(Stored data)
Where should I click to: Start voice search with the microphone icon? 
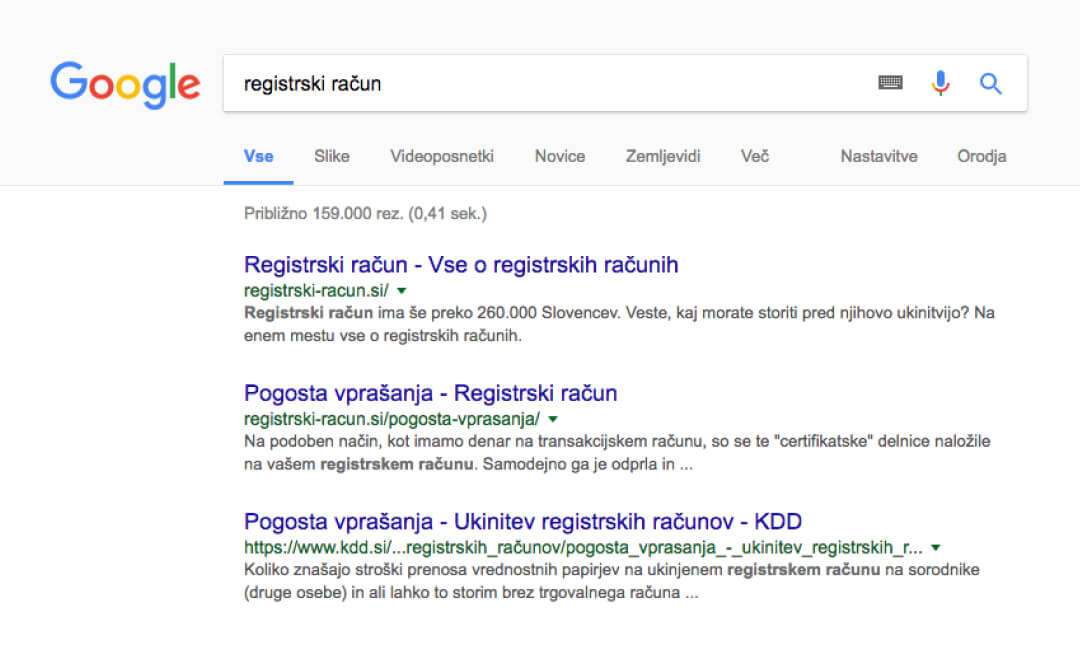[940, 83]
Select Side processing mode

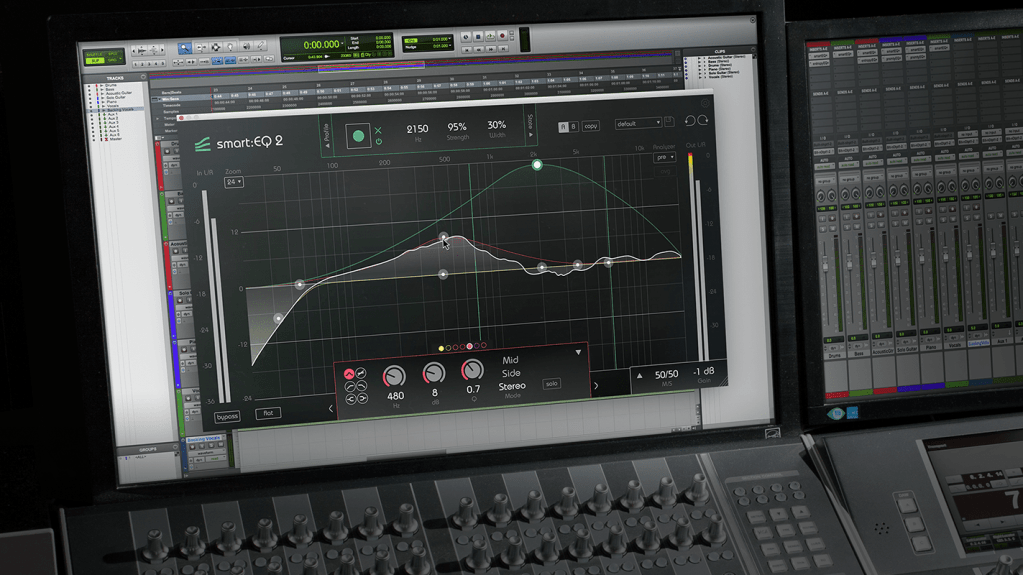pyautogui.click(x=510, y=373)
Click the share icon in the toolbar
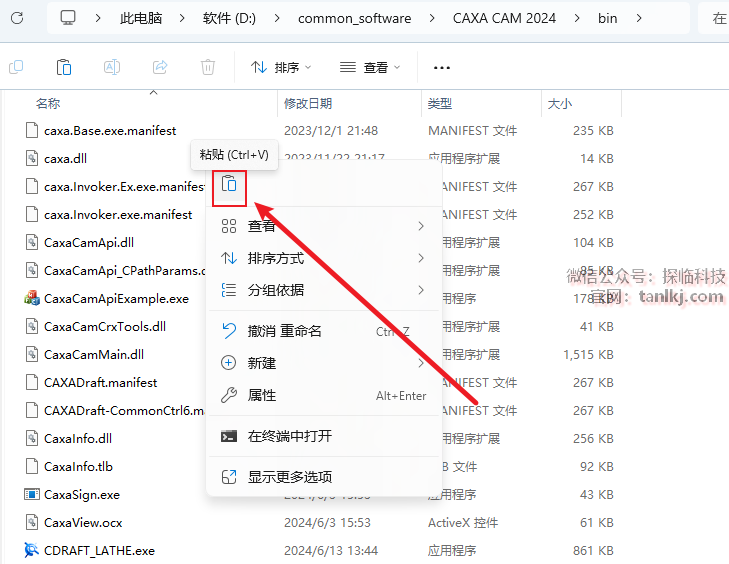Viewport: 729px width, 564px height. pos(160,67)
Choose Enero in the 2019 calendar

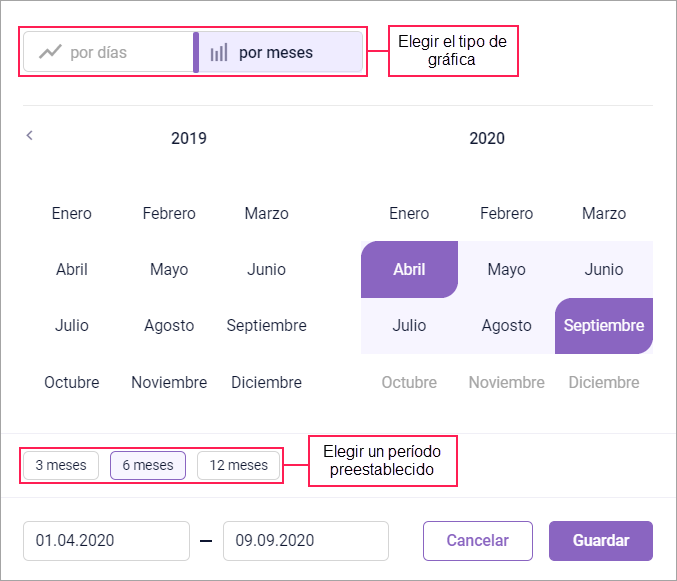[x=72, y=213]
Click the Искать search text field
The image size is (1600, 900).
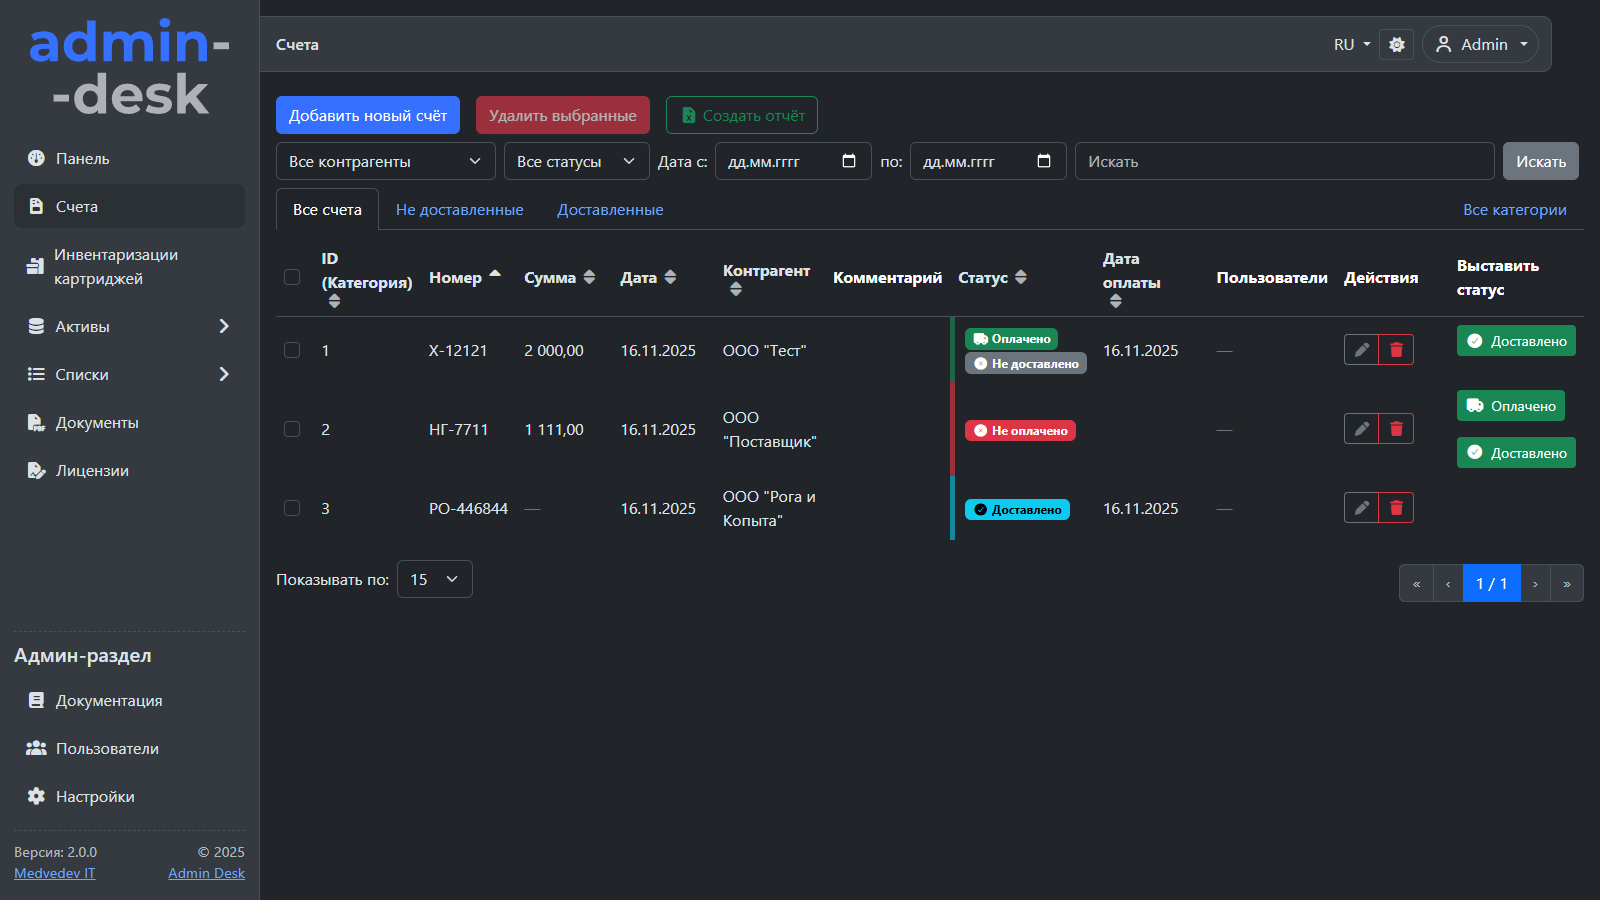tap(1284, 162)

§ **WHAT NEEDS TO BE DONE**
Quote, please, only the lines running from the one with "Choose Enero in the 2019 calendar" down to the final line of the data above, keeping both ends and skipping the pictures.

§ **ANSWER**
Choose Enero in the 2019 calendar

[x=72, y=213]
Click the Искать search text field
The image size is (1600, 900).
tap(1284, 162)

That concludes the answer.